Unfortunately, the class of 2023 fell just short. Two moments of defensive inattention, a perhaps overly negative game-plan for the first hour and moments of rotten luck in front of the Nigeria net sealed their fate as they went down 2-0, their first defeat at this World Cup but one which seals their fate. And predictably, in particular given their toils in getting to the finals in the first place, the critics have been swift in descending on the youngsters and their coach in particular.
That is ungenerous to say the least. Nigeria are historically a formidable contender at youth level and showed as much with another strong showing to reach the quarters at Argentina's expense. Mascherano may have been overly timid in his planning but that much was understandable given the danger posed by the opponent in its rapid counters, which were stemmed for much of the first hour until the dam finally burst. He may not be destined to be a world-class coach in the same manner as his playing days but his handling of this team of young prospects on a personal level at least was encouraging, and he can only learn from this rather chastening experience as his career on the bench unfolds.
Plenty of players in spite of defeat also showed that they have much to give in the years to come. To name just a handful: Federico Redondo flourished in the centre of midfield as he seeks to follow in the illustrious footsteps of father Fernando; Valentín Barco confirmed his potential as a full-back to watch for both Boca Juniors and Argentina; Alejo Véliz is a constant threat for any defence both on the ground and in the air. Overall, this World Cup will leave far more positives than negatives for the future of the national team once the hysteria starts to fade: the talent is there for years to come.
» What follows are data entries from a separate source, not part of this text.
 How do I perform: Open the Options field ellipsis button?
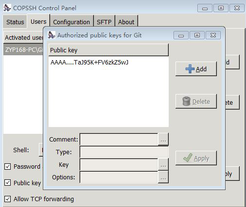163,177
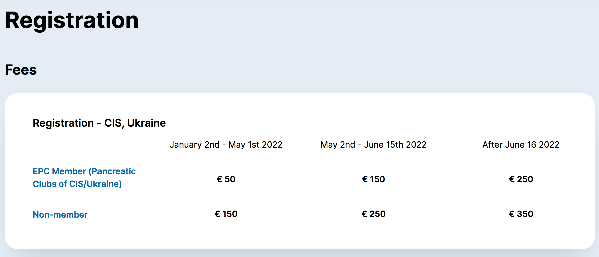The height and width of the screenshot is (257, 599).
Task: Click the word Ukraine in the table title
Action: [x=146, y=123]
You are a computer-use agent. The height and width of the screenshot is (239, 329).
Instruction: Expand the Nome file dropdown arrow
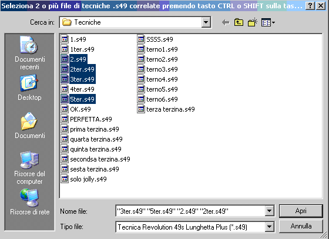click(270, 211)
Above all, a sizeable dose of perspective is required. Victory at U-20 level, as exciting as it may be, is historically a poor indicator of future World Cup glory – as Argentina's golden 2000s generation know too well.
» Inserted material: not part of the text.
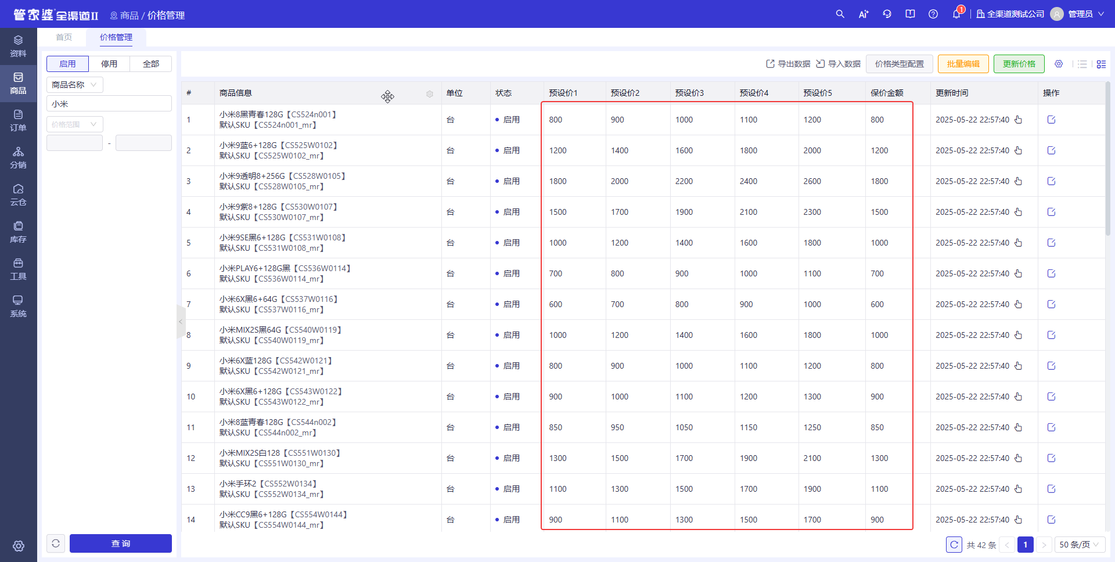This screenshot has width=1115, height=562.
Task: Expand the 商品名称 search type dropdown
Action: (75, 85)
How many senior winners did those two victories in 2005 and 2007 combined yield? Exactly two, Messi and Di María. Meanwhile, five members of the disastrous 2017 U-20 World Cup campaign, where the Albiceleste were eliminated in the first round, went on to lift the biggest title of all in Qatar last December. As this column noted last week, the kids are alright: not world-beaters still, but equipped with all the tools to keep developing and one day challenge the Qatar heroes themselves for a place in Lionel Scaloni's intensely competitive senior squad.